Die TPLF-Truppen stehen etwa 300 Kilometer vor der Hauptstadt, sie haben mittlerweile Bündnisse mit acht anderen Rebellengruppen geschlossen, deren Stärke bis auf die Befreiungsarmee von Oromia (OLA) aber eher zu vernachlässigen ist. Wie viele Kämpfer die TPLF und ihre Verbündeten haben, ist schwer zu sagen, Experten gehen von mehreren Hunderttausend aus. Viele von ihnen sind aus der äthiopischen Bundesarmee (ENDF) desertiert, deren Stützpunkte im Norden sie plünderten. In den vergangenen Tagen hat die TPLF immer wieder versucht, die strategisch wichtige Straße zum Hafen von Dschibuti zu erobern, über die Äthiopien, das keinen Meerzugang besitzt, die meisten Güter bezieht.

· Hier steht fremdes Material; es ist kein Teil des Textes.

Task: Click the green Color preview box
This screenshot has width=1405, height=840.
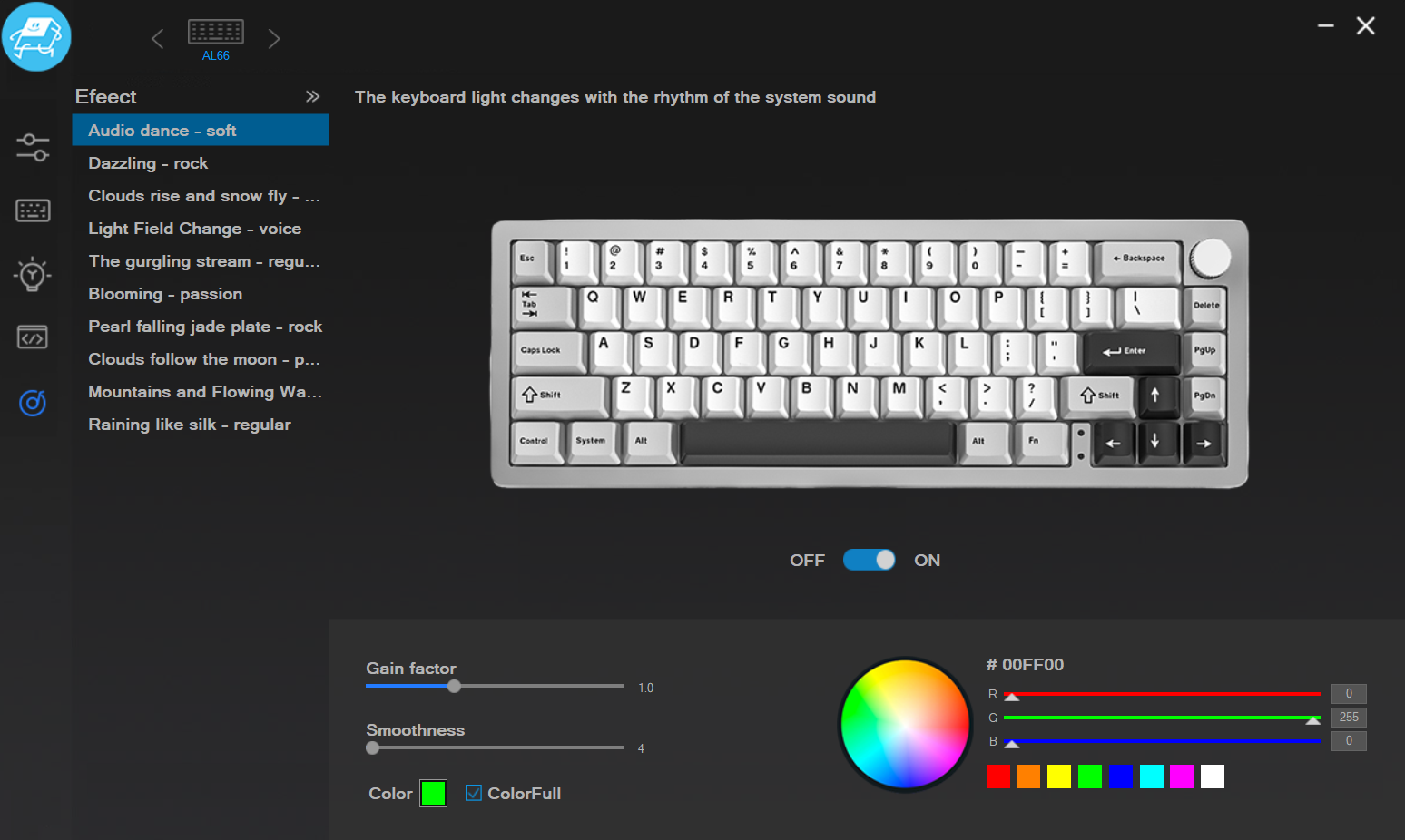Action: [434, 793]
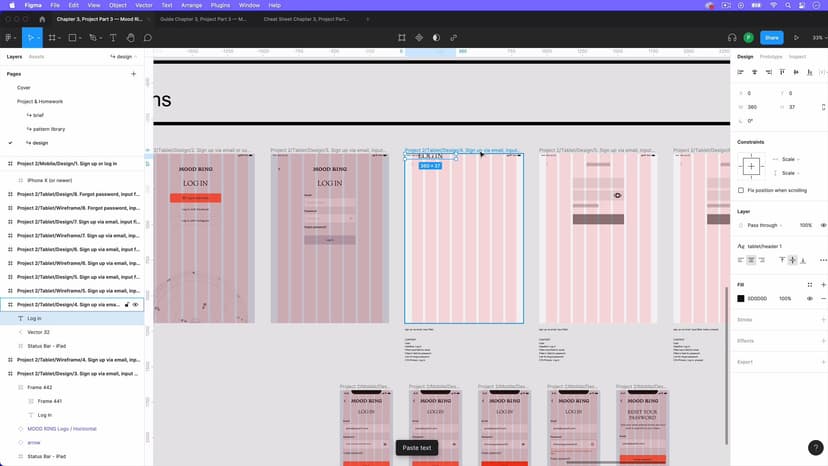Select the Hand tool
Viewport: 828px width, 466px height.
[x=130, y=38]
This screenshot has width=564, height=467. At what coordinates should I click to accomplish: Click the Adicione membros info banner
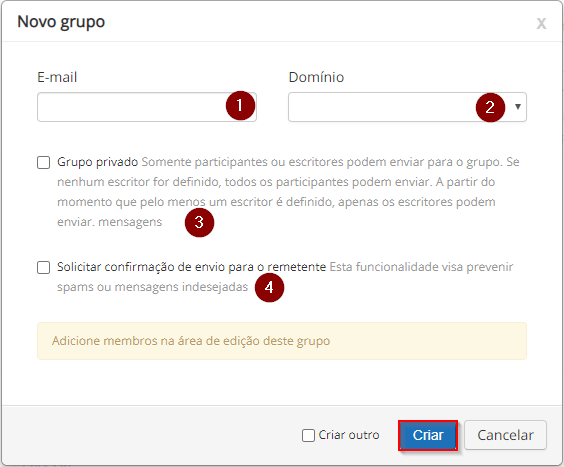pos(282,341)
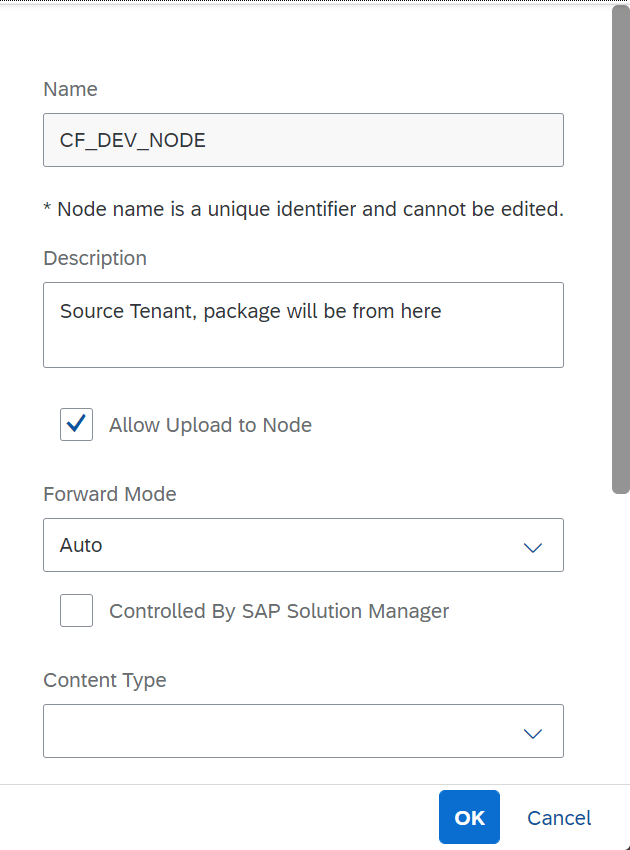Click the blue checkmark icon in Allow Upload
This screenshot has height=850, width=630.
tap(76, 424)
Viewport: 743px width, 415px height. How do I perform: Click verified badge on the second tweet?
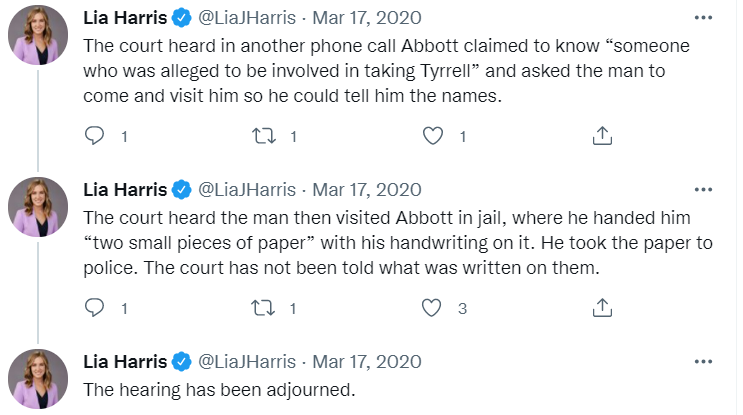(x=182, y=189)
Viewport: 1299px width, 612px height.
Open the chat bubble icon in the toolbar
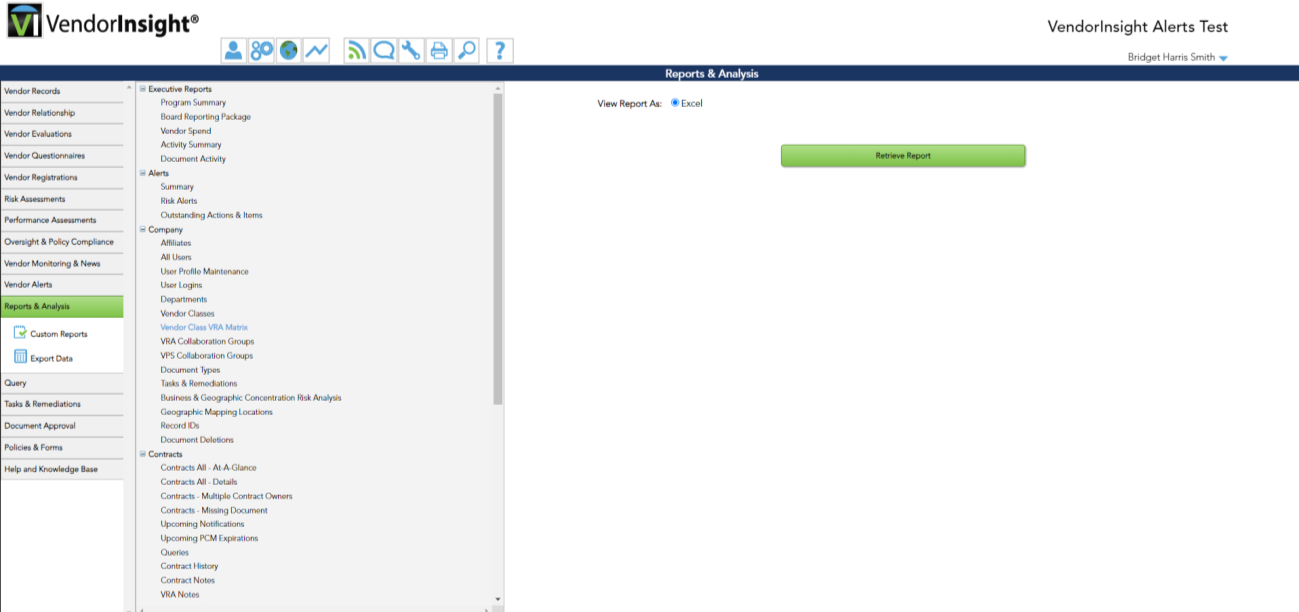384,50
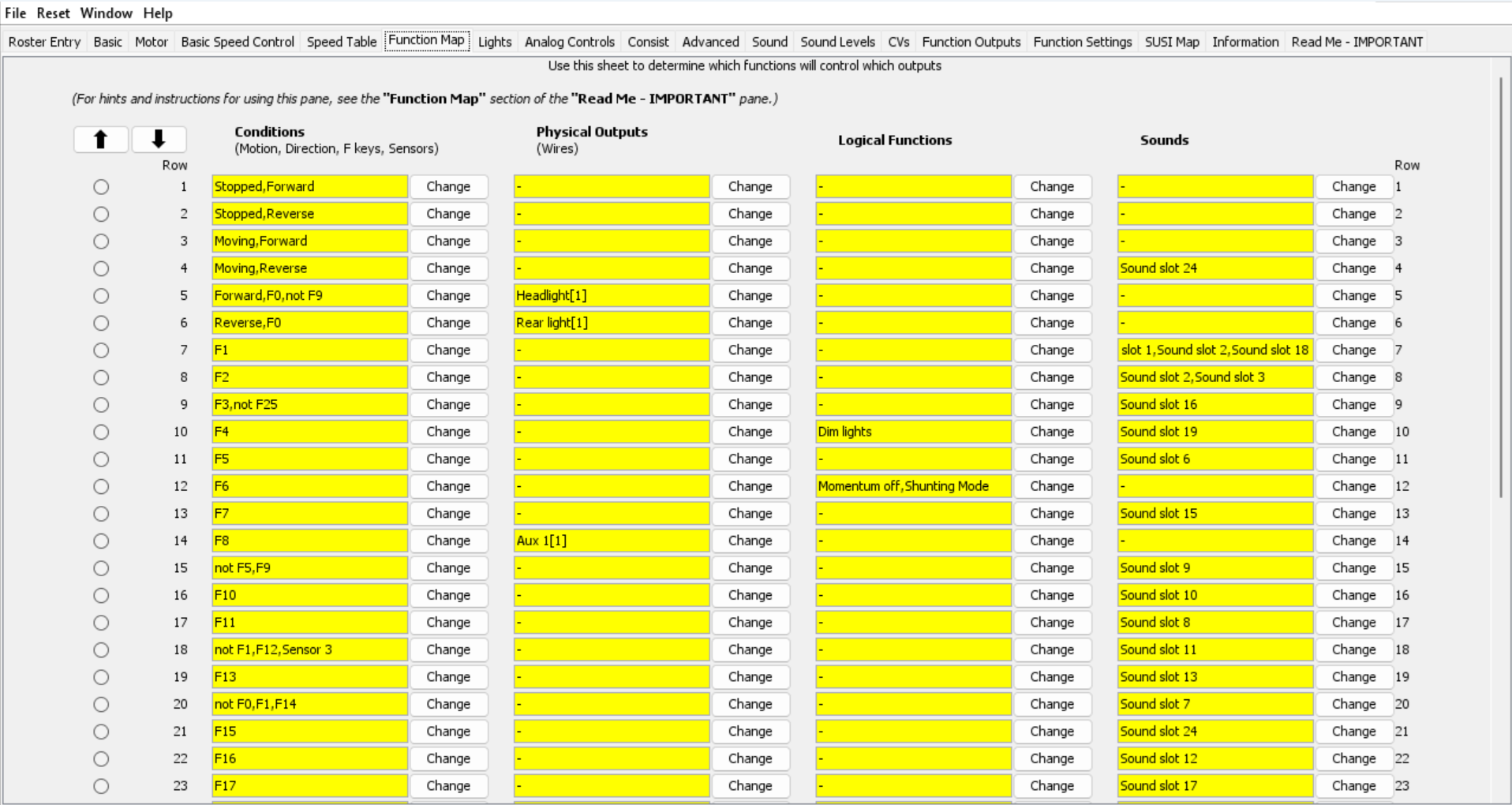
Task: Open the Window menu
Action: (107, 13)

Die Einwohner der Hauptstadt sollen sich mit allem bewaffnen, was sie finden können

Viele Kommandostrukturen der ENDF sind mittlerweile nach Ansicht von Beobachtern teilweise zusammengebrochen, allerdings soll die Bundesarmee Drohnen aus der Türkei, Iran und China bekommen haben. Ministerpräsident Abiy Ahmed setzt neben Bombardements aus der Luft vor allem auf die Jugend, die dazu aufgerufen wird, sich Milizen anzuschließen zur Verteidigung der Hauptstadt und des föderalen Äthiopien. Die Einwohner der Hauptstadt sollen sich mit allem bewaffnen, was sie finden können.

Vor einer Woche kamen in Addis Abeba Zehntausende Menschen auf den zentralen Meskel Square, um für Abiy Ahmed zu demonstrieren und den Krieg zu unterstützen. Sie demonstrierten gegen westliche Medien wie CNN und deren Berichterstattung; der US-Sender hatte kürzlich fälschlicherweise behauptet, die Rebellen der TPLF stünden bereits in "den Vororten" von Addis Abeba. Die Bürgermeisterin von Addis Abeba, Adanech Abebe, sagte der jubelnden Menge, die derzeitige Krise Äthiopiens sei eine Verschwörung der westlichen Mächte, der nur mit der Mobilisierung der Massen zu begegnen sei. Nur ein Redner der Veranstaltung wollte nicht mitmachen beim Kriegsgeheul.

"Die Jugend soll nicht an die Front gehen, um zu kämpfen, sondern die Älteren sollen das frische Gras halten und um Versöhnung bitten", sagte der populäre Sänger Tariku Gankisi. Das Gras ist in Äthiopien ein Symbol des Friedens - das derzeit aber nicht besonders gefragt ist. Tariku wurde das Mikrofon abgedreht, in den Tagen nach seinem Auftritt bekam er so viele Todesdrohungen, dass er sich in Talkshows tränenreich für seinen Auftritt entschuldigte.

Moderate Stimmen sind derzeit auf keiner Seite sonderlich gefragt. Keine Partei könne den Konflikt militärisch gewinnen, sagt der AU-Vermittler Obasanjo, der bisher aber auch noch keine andere Lösung gefunden hat, die alle akzeptieren.